Although the media gushed predictably over Suzanne Mubarak’s EndHumanTrafficking shebang in Luxor last December, they will probably now choose to forget their enthusiasm. I have not even begun to relate the many disturbing elements of those few days I spent at a trafficking believers’ meeting, and one of the worst concerned Mrs Mubarak.
The revival tent was set up in the gardens of the Winter Palace Hotel, the sort of place known as a colonial gem, with interiors popular for shooting Miss Marple episodes. The enormous white tent held hundreds of people, sophisticated media equipment and a dozen air-conditioners.
Access to the tent was guarded clumsily by a battalion of thugs wearing ill-fitting civilian suits with guns poking out. They lined the paths, hovered round the metal detector and blocked access to anyplace they pleased, including the Temple of Karnak, next to which a reception was held (one thought so that guests could take a peek at it). They closed down restaurants and shoved spectators to the side whenever Mrs M was scheduled to pass by, making goons the memorable symbol of a dictator’s wife’s symbolic benevolence. She read fulsome speeches that praised her own good works and nearly gave herself one of the awards at the final dinner.

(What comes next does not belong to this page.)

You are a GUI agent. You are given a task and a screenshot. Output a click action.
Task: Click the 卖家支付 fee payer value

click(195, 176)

All this will be familiar to those attending the prestigious variety of international ‘development’ events where poverty and misery are commented onstage, followed rapidly by excesses of food and drink. You need a strong stomach for hypocrisy to attend many such affairs – that and an absence of conscience. When I left the lavish final dinner, the movie stars were dancing with the fake-folkloric musicians that banged in, hopping up and down having the time of their lives. No problems of conscience there.

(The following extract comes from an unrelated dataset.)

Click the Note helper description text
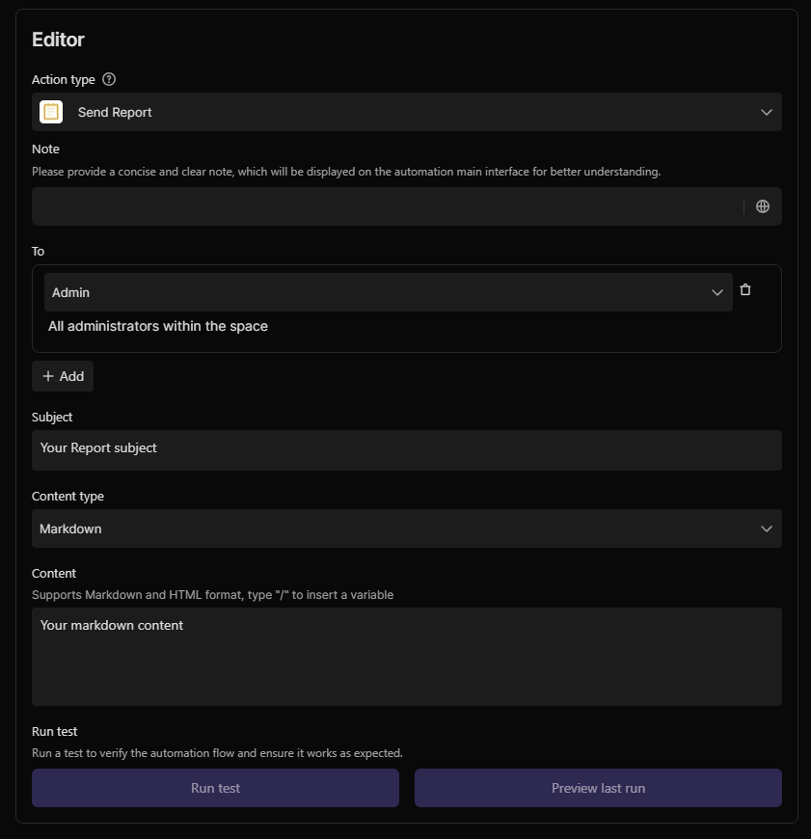 click(x=345, y=172)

It is not surprising that the rescue of enslaved women and children should be the subject of such indulgences. More disturbing was the seeming unawareness that the security was considered necessary to protect the president’s wife, that the event was being held in the kind of dictatorship where it is better to leave your laptop at home, in case they don’t like the pictures in it. A businessman referred onstage to disreputable women, and none of the so-called gender-equality experts said a thing.
When I was sitting on that stage freezing, facing a wall of repudiation from the audience, I thought of all those guards, dotted between the temple columns, lingering in the shadows, each and every one holding a gun.
That was the first time I had been in Egypt since 1973. The first time was October 1970, shortly after President Gamal Abdel Nasser had died, when huge numbers of people were also in the streets. The most shocking thing I can say about what I felt after 40 years away is this: In its essence, it didn’t feel different. I am not talking about modern buildings but about how men acted. Suzanne was a wife, that’s about the extent of it.
In Luxor, I thought about Imelda Marcos. In the following short piece on Swiss radio, someone else has the same idea. I suggest the word NGO is not appropriate for a Mubarak project: this is a neocolonialist charitable enterprise, though I do not know exactly what they do:
Events in Egypt cast shadow over Suzanne Mubarak’s NGO
Ripples from unrest in Egypt may be felt among the international NGOs in Geneva. One of them is chaired by Suzanne Mubarak, wife of beleaguered Egyptian president, Hosni Mubarak. She opened the Suzanne Mubarak Women’s International Peace Movement office in Geneva to much fanfare seven years ago. Now, events in Egypt are casting a cloud over the organization’s campaign on human trafficking.